As duas propostas que estalebelecem novos limites para a jornada de trabalho no país foram apensadas por tratarem do mesmo tema, fixando o teto de oito horas diárias e 36 horas semanais, mas com diferenças na forma de aplicação.

A proposta apresentada pela deputada Erika Hilton (PSOL-SP) prevê uma reorganização da semana de trabalho em quatro dias, substituindo a escala 6×1 por um modelo 4×3. O texto define que a nova regra entre em vigor 360 dias após sua publicação.

Já a PEC apresentada pelo deputado Reginaldo Lopes (PT-MG) prevê a inclusão desse limite diário na Constituição, permitindo compensação de horários e redução de jornada por meio de acordos ou convenções coletivas.

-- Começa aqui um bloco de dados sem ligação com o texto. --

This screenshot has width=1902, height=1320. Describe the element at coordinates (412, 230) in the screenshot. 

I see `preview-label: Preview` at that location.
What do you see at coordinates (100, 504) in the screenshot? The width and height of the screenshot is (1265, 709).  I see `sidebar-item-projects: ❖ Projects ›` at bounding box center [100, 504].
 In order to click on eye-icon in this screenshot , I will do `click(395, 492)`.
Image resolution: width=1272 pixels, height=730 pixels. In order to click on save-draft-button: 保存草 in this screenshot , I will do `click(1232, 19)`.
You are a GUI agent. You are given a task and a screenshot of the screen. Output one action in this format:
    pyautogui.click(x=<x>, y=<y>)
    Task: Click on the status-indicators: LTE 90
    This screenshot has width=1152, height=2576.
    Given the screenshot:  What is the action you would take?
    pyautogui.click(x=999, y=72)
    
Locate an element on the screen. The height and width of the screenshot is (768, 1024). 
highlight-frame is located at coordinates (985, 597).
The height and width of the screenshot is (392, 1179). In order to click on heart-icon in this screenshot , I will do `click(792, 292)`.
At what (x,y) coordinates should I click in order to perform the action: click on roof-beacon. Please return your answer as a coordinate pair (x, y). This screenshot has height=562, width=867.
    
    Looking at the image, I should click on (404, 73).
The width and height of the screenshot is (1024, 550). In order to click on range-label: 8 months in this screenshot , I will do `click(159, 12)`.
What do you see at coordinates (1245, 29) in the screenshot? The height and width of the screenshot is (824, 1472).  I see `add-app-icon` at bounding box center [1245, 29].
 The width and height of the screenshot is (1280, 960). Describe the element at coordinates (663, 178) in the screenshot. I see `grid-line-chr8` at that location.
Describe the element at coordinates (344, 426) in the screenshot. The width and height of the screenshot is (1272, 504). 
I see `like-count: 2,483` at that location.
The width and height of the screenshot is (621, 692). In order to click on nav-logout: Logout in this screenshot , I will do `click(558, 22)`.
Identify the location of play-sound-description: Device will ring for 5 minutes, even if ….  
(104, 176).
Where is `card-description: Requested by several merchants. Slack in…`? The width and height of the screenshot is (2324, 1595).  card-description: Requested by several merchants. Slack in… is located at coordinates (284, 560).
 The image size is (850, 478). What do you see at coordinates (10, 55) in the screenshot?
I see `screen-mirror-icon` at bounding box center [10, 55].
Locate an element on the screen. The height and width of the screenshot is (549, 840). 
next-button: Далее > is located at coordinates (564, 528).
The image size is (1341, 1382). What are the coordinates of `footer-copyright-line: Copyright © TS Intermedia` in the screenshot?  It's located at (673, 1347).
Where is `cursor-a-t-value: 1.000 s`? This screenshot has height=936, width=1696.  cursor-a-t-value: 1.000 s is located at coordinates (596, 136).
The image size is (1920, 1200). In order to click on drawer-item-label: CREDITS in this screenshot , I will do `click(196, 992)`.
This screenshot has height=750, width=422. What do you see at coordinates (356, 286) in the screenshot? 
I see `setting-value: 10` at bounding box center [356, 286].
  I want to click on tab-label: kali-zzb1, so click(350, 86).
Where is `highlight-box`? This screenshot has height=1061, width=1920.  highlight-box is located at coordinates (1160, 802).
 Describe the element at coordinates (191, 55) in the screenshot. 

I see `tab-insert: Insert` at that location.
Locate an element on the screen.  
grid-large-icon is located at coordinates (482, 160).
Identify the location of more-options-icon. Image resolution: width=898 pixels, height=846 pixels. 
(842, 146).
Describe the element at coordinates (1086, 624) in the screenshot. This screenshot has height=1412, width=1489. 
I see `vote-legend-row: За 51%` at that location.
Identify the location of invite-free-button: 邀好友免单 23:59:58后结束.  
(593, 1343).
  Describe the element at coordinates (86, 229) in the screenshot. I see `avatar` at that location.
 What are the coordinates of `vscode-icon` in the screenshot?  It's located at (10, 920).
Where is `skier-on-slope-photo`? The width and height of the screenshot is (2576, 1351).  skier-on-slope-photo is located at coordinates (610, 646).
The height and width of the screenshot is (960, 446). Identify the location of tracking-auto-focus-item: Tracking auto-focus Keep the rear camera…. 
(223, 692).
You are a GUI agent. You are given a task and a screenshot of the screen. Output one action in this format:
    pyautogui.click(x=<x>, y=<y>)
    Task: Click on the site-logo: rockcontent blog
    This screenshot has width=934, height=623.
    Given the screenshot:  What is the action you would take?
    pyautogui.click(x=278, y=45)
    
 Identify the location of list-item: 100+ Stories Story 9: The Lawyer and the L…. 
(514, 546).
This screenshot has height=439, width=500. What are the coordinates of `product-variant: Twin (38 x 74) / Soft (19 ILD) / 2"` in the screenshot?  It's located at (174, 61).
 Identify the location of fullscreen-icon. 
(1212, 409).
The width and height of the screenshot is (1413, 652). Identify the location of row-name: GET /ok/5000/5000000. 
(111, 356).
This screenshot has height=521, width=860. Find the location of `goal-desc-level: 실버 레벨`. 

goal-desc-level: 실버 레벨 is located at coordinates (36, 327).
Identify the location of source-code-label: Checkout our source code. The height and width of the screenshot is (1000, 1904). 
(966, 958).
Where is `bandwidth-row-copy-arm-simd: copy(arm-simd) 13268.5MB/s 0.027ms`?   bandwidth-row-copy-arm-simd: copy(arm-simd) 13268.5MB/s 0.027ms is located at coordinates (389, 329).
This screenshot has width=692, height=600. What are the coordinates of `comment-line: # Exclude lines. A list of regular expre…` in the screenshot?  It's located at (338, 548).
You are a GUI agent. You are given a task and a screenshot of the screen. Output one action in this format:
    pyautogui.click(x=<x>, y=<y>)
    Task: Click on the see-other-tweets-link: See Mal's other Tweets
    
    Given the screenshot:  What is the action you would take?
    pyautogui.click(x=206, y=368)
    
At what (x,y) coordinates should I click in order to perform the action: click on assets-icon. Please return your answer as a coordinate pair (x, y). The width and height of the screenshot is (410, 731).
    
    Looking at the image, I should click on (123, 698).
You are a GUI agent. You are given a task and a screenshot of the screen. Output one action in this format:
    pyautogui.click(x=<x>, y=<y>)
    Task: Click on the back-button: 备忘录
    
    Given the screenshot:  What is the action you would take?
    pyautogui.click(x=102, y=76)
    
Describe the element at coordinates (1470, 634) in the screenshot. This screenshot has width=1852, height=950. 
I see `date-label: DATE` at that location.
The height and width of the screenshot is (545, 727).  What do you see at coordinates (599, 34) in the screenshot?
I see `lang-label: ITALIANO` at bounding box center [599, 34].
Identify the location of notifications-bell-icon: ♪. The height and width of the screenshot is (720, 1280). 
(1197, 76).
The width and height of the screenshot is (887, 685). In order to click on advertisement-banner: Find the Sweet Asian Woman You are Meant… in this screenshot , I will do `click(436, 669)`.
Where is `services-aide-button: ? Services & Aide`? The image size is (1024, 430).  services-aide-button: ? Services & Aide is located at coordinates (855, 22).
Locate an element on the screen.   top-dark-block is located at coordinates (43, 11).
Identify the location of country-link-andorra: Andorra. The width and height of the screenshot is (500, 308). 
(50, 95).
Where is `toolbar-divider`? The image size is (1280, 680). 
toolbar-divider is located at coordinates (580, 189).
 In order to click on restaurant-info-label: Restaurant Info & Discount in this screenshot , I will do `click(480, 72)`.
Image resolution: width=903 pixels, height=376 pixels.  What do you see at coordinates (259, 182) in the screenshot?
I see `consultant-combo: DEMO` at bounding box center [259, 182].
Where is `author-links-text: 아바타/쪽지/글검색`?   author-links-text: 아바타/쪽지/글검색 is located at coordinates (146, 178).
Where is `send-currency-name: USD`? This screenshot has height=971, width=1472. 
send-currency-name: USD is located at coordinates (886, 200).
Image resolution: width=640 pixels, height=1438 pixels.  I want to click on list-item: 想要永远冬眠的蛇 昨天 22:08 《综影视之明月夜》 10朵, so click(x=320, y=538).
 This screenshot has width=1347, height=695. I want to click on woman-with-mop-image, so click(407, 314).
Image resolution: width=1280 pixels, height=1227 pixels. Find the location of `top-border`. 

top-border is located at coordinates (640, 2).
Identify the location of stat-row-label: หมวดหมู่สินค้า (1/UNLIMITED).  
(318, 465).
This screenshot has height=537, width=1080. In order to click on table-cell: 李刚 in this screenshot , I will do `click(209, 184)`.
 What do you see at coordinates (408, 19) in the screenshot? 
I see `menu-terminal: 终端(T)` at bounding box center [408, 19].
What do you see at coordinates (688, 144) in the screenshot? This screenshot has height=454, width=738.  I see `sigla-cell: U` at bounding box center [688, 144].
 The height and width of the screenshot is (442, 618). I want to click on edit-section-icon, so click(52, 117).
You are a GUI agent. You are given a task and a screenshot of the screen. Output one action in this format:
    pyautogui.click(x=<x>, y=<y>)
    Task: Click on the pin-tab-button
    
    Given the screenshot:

Nesse caso, a mudança passaria a valer apenas dez anos após a promulgação da emenda.

O governo federal também enviou ao Congresso um projeto de lei sobre o tema (PL 1838/2026), que tramita de forma independente. A proposta estabelece jornada máxima de oito horas diárias e 40 horas semanais, além de garantir dois dias de descanso semanal remunerado. O projeto está sob regime de urgência constitucional, com prazo de 45 dias para votação na Câmara. O texto afirma que os dias de descanso “deverão coincidir, preferencialmente, com o sábado e o domingo, ressalvadas quanto à escolha dos dias as peculiaridades de cada atividade ou negociação coletiva de trabalho”.

Para o ministro do Trabalho, Luiz Marinho, as propostas não competem entre si. “Os dois são importantes. Não estamos votando para competir um instrumento contra o outro.” Segundo ele, o projeto de lei pode viabilizar mudanças mais imediatas, enquanto a PEC consolidaria as regras de forma permanente na Constituição.

Conforme o relator, o debate que conduzirá ao um texto final deverá considerar mecanismos de transição “com base em estudos de impacto financeiro e atuarial, especialmente quanto à sua focalização setorial, a fim de evitar distorções e efeitos adversos sobre as contas públicas”.

Na avaliação da deputada Sâmia Bomfim (PSOL-SP), a mudança na jornada e escala permitirá “o efeito da geração de um maior número de vagas, justamente para dar conta da demanda de atendimento, principalmente na área de serviços”.

Com a aprovação na CCJ, as PECs seguem agora para análise de mérito em uma comissão especial que ainda será criada. A expectativa é que, após essa etapa, os textos sejam levados ao plenário da Câmara para votação, possivelmente em maio.